The below gets you to where I currently am where the attached is imported as "a":

a <- read_excel("a.xlsx")
a$Date <- as.Date(as.character(a$Date))
a$Week <- as.Date(as.character(a$Week))
a$Day <- factor(a$Day,
                 levels = c("Monday", "Tuesday", 
                            "Wednesday", "Thursday", 
                            "Friday", "Saturday", "Sunday"))

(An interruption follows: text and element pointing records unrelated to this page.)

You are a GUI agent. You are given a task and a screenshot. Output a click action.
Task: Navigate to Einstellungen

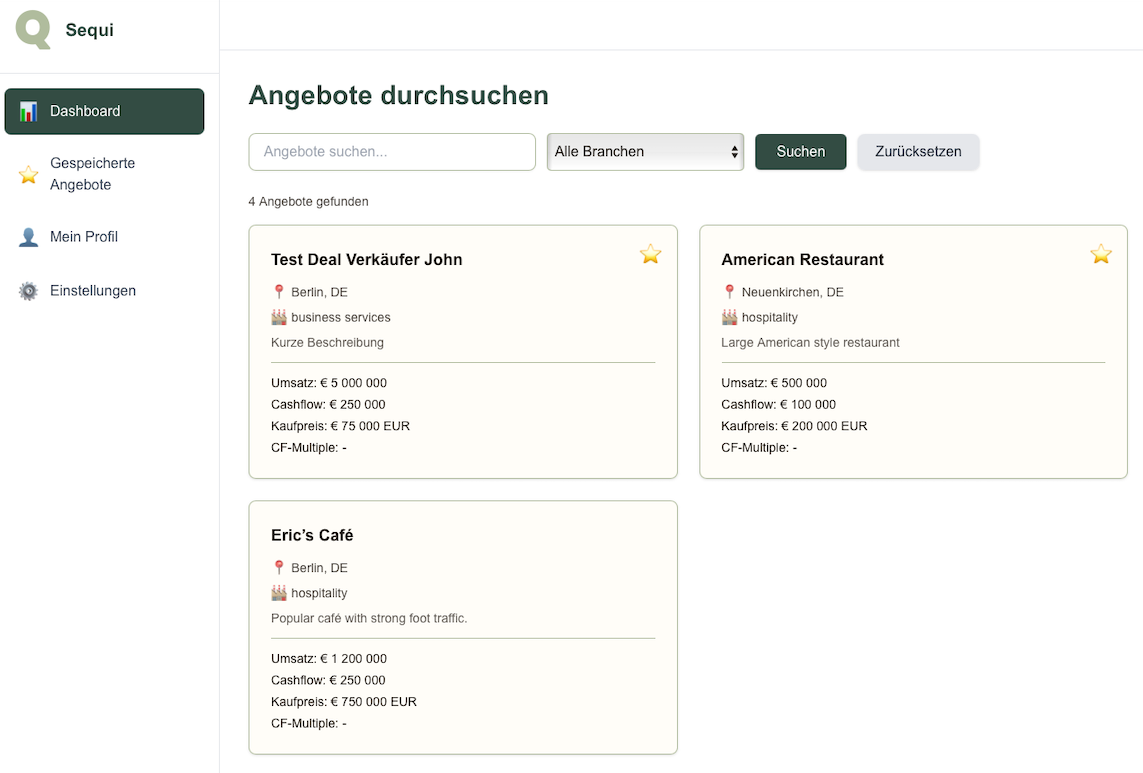point(93,291)
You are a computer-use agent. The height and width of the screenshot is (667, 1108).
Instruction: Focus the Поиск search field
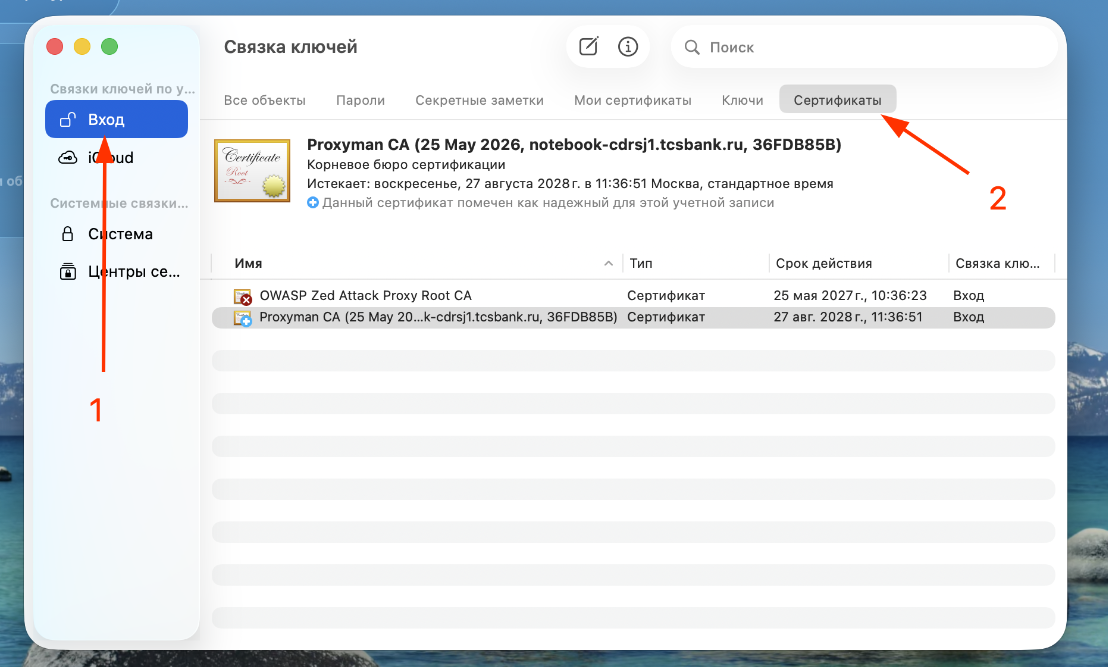864,47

a$Session <- factor(a$Session,
                     levels = c("PM", "AM", 
                                "All Day"))

a$Priority <- as.character(as.character(a$Priority))

a %>% 
  ggplot() +
  geom_bar(aes(Session, Available), stat = "identity", position = "identity", colour = "red", fill = "white", alpha = 0, linetype = 2) +
  geom_col(aes(Session, Booked, fill = Priority), colour = "black") +
  geom_point(aes(Session, Available), size = 1, colour = "red", shape = 4, stroke = 2) +
  coord_flip() +
  facet_grid(Theatre~Day) +
  theme_bw()

My problems are:

a) I don't like the fact that the AM/PM/All Day are broken out across 3x bars on the y-axis, and I want AM/PM sessions to be treated just like the All-Day sessions are (so each facet has a single bar representing what each theatre looks like on each upcoming weekday). How I've solved this in Excel before is to re-do the "Order" column so that provided the theatre/date match, PM cases continue the count from AM cases (so N41:N44 of the attached would read 1,2,3,4 rather than 1,2,1,2). I'm just testing to see whether the solution FJCC works for this.

b) The purpose of the plot is to review which upcoming sessions have available time (red dotted boxes/red x marker) that could be potentially utilised. The "Available" minutes field is being joined from another table in a SQL query, hence why rows 1-6 refer to the same SID but are each counts the available minutes as 540. When solving (a) above, I need to ensure that the 540 minutes are not being summed for each of the 5x patients. For example, rows 2-6 on the attached represent the Theatre 03 Wednesday facet, where 540 minutes is being labelled as available. I need to avoid this being summed, and thus becoming 5x540 = 2700 minutes.

c) I want to introduce a small level of interactivity to the plot before adding it to an RMarkdown .html report, so that information relating to each patient can be viewed on hover. This information would relate to the following fields: "Operation", "Specialty", "WardTo" and "Surgeon". I have a very small amount of using experience with ggplotly, ggiraph and highcharter -- but having no success due to:

ggplotly squeezes the facets, and even through Googling I've been unable to tidy
ggiraph seems to completely change the scale of everything, and I haven't yet been able to understand either why or how to remedy.
highcharter seems a bit too complicated for me at this stage for this type of plot.

It may just be that the solutions to each of the above are obvious, and I'm sure I'll get there eventually - but any help on any of them really appreciated.

rj88 · December 29, 2022, 8:24pm

ggiraph (having to do this due to new users being limited on embedding things)

rj88 · December 29, 2022, 8:24pm

ggplotly (having to do this due to new users being limited on embedding things)

system · January 19, 2023, 8:24pm

This topic was automatically closed 21 days after the last reply. New replies are no longer allowed.

If you have a query related to it or one of the replies, start a new topic and refer back with a link.